- _AIM OF THE EXERCISE_
All lines in the records below that hold "question" are to be shown.

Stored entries

+--

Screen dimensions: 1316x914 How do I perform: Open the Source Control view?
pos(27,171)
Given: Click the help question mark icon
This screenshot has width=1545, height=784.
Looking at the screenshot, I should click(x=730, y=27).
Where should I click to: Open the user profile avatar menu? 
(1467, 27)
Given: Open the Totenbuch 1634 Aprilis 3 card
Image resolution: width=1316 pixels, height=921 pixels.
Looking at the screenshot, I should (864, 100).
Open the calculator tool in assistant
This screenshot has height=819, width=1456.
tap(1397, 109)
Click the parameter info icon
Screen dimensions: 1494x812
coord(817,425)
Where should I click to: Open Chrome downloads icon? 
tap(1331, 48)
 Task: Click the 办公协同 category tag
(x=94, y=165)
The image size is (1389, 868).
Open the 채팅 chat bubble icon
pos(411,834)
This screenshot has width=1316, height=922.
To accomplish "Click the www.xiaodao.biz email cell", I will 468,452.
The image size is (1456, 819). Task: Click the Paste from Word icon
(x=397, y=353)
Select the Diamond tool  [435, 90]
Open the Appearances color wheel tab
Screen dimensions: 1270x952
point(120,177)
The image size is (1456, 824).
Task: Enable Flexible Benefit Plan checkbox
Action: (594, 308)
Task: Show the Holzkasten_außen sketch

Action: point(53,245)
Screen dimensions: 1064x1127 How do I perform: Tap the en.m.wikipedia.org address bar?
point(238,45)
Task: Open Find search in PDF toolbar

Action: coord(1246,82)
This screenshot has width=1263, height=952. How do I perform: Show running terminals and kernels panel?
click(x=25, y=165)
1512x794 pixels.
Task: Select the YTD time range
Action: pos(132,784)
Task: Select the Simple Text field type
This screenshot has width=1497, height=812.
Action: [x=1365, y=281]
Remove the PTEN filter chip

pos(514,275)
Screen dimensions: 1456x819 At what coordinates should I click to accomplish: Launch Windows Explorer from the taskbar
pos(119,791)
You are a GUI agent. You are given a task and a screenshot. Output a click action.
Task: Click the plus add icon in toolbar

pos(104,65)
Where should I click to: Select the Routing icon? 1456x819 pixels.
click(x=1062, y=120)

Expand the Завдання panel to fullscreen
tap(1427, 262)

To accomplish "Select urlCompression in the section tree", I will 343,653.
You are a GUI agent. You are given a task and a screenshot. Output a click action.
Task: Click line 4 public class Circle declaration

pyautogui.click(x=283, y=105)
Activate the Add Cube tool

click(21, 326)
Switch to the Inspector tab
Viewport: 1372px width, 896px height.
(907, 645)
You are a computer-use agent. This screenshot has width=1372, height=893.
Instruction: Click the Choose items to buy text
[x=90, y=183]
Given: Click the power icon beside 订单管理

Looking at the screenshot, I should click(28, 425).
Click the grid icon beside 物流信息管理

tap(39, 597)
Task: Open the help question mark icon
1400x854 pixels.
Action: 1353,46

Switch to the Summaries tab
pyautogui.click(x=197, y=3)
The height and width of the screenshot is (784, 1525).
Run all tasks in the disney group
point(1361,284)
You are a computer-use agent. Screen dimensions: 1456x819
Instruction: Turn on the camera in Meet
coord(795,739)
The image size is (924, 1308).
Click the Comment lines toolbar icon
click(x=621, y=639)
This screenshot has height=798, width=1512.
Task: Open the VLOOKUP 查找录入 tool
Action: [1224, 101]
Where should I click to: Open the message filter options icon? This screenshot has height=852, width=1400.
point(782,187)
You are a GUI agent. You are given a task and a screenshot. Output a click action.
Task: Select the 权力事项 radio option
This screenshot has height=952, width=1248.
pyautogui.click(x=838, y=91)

+--

- _ANSWER TO THIS EXERCISE_
Given: Click the help question mark icon
Task: Open the help question mark icon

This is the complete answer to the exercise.